__PROBLEM TO WORK ON__:
Rewrite the rows below, replacing "particular element" with "specific element" and keeping everything else the same.

__MATERIAL FOR THIS TASK__:
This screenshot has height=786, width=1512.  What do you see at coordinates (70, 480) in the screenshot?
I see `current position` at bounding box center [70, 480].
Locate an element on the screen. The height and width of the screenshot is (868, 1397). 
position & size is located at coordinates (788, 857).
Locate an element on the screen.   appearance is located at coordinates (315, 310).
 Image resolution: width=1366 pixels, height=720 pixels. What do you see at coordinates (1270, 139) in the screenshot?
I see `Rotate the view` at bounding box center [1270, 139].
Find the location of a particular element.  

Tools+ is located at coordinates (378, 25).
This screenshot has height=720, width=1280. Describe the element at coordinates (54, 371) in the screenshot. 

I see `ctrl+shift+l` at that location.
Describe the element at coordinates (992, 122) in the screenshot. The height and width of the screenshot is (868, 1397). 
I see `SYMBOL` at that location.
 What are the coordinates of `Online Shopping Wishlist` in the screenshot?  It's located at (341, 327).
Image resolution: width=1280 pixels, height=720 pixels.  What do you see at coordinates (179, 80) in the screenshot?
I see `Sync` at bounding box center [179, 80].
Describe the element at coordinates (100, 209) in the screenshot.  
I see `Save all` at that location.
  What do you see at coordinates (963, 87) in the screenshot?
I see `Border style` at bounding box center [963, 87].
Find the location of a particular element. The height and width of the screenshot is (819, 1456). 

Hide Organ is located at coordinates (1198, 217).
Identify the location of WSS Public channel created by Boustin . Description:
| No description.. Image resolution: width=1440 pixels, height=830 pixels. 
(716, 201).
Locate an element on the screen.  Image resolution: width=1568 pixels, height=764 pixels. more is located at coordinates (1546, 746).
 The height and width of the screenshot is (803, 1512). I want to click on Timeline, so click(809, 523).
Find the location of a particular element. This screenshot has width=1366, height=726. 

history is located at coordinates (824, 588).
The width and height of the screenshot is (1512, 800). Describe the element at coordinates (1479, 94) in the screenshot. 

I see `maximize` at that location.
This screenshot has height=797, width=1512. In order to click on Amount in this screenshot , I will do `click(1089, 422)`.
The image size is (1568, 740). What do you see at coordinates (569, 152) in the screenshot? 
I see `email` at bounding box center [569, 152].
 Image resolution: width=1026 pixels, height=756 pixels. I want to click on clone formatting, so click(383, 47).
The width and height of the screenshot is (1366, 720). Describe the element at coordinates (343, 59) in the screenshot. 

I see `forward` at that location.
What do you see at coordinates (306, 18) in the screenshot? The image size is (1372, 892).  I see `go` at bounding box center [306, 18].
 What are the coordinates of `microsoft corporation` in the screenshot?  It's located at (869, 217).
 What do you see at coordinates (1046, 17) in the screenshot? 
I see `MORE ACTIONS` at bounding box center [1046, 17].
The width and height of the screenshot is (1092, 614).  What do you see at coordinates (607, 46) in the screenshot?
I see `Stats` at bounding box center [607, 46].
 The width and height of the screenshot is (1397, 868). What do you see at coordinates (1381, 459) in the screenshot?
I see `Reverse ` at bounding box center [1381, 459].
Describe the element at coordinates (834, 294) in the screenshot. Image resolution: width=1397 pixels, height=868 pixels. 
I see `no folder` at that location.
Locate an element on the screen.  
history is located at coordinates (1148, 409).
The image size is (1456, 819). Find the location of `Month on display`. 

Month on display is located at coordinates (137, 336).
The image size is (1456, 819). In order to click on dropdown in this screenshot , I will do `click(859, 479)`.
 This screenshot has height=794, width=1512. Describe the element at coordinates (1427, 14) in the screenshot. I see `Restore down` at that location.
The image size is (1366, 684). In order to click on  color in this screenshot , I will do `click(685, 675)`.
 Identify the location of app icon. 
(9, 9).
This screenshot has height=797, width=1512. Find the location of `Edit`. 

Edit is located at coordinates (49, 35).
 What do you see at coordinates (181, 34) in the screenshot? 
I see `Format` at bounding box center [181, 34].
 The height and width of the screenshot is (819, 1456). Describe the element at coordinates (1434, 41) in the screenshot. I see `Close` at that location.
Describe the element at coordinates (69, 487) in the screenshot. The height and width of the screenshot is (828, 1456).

__THE OUTPUT__:
This screenshot has height=786, width=1512.  What do you see at coordinates (70, 480) in the screenshot?
I see `current position` at bounding box center [70, 480].
Locate an element on the screen. The height and width of the screenshot is (868, 1397). 
position & size is located at coordinates (788, 857).
Locate an element on the screen.   appearance is located at coordinates (315, 310).
 Image resolution: width=1366 pixels, height=720 pixels. What do you see at coordinates (1270, 139) in the screenshot?
I see `Rotate the view` at bounding box center [1270, 139].
Find the location of a specific element.  

Tools+ is located at coordinates (378, 25).
This screenshot has height=720, width=1280. Describe the element at coordinates (54, 371) in the screenshot. 

I see `ctrl+shift+l` at that location.
Describe the element at coordinates (992, 122) in the screenshot. The height and width of the screenshot is (868, 1397). 
I see `SYMBOL` at that location.
 What are the coordinates of `Online Shopping Wishlist` in the screenshot?  It's located at (341, 327).
Image resolution: width=1280 pixels, height=720 pixels.  What do you see at coordinates (179, 80) in the screenshot?
I see `Sync` at bounding box center [179, 80].
Describe the element at coordinates (100, 209) in the screenshot.  
I see `Save all` at that location.
  What do you see at coordinates (963, 87) in the screenshot?
I see `Border style` at bounding box center [963, 87].
Find the location of a specific element. The height and width of the screenshot is (819, 1456). 

Hide Organ is located at coordinates (1198, 217).
Identify the location of WSS Public channel created by Boustin . Description:
| No description.. Image resolution: width=1440 pixels, height=830 pixels. 
(716, 201).
Locate an element on the screen.  Image resolution: width=1568 pixels, height=764 pixels. more is located at coordinates (1546, 746).
 The height and width of the screenshot is (803, 1512). I want to click on Timeline, so click(809, 523).
Find the location of a specific element. This screenshot has width=1366, height=726. 

history is located at coordinates (824, 588).
The width and height of the screenshot is (1512, 800). Describe the element at coordinates (1479, 94) in the screenshot. 

I see `maximize` at that location.
This screenshot has height=797, width=1512. In order to click on Amount in this screenshot , I will do `click(1089, 422)`.
The image size is (1568, 740). What do you see at coordinates (569, 152) in the screenshot? 
I see `email` at bounding box center [569, 152].
 Image resolution: width=1026 pixels, height=756 pixels. I want to click on clone formatting, so click(383, 47).
The width and height of the screenshot is (1366, 720). Describe the element at coordinates (343, 59) in the screenshot. 

I see `forward` at that location.
What do you see at coordinates (306, 18) in the screenshot? The image size is (1372, 892).  I see `go` at bounding box center [306, 18].
 What are the coordinates of `microsoft corporation` in the screenshot?  It's located at (869, 217).
 What do you see at coordinates (1046, 17) in the screenshot? 
I see `MORE ACTIONS` at bounding box center [1046, 17].
The width and height of the screenshot is (1092, 614).  What do you see at coordinates (607, 46) in the screenshot?
I see `Stats` at bounding box center [607, 46].
 The width and height of the screenshot is (1397, 868). What do you see at coordinates (1381, 459) in the screenshot?
I see `Reverse ` at bounding box center [1381, 459].
Describe the element at coordinates (834, 294) in the screenshot. Image resolution: width=1397 pixels, height=868 pixels. 
I see `no folder` at that location.
Locate an element on the screen.  
history is located at coordinates (1148, 409).
The image size is (1456, 819). Find the location of `Month on display`. 

Month on display is located at coordinates (137, 336).
The image size is (1456, 819). In order to click on dropdown in this screenshot , I will do `click(859, 479)`.
 This screenshot has height=794, width=1512. Describe the element at coordinates (1427, 14) in the screenshot. I see `Restore down` at that location.
The image size is (1366, 684). In order to click on  color in this screenshot , I will do `click(685, 675)`.
 Identify the location of app icon. 
(9, 9).
This screenshot has height=797, width=1512. Find the location of `Edit`. 

Edit is located at coordinates (49, 35).
 What do you see at coordinates (181, 34) in the screenshot? 
I see `Format` at bounding box center [181, 34].
 The height and width of the screenshot is (819, 1456). Describe the element at coordinates (1434, 41) in the screenshot. I see `Close` at that location.
Describe the element at coordinates (69, 487) in the screenshot. The height and width of the screenshot is (828, 1456).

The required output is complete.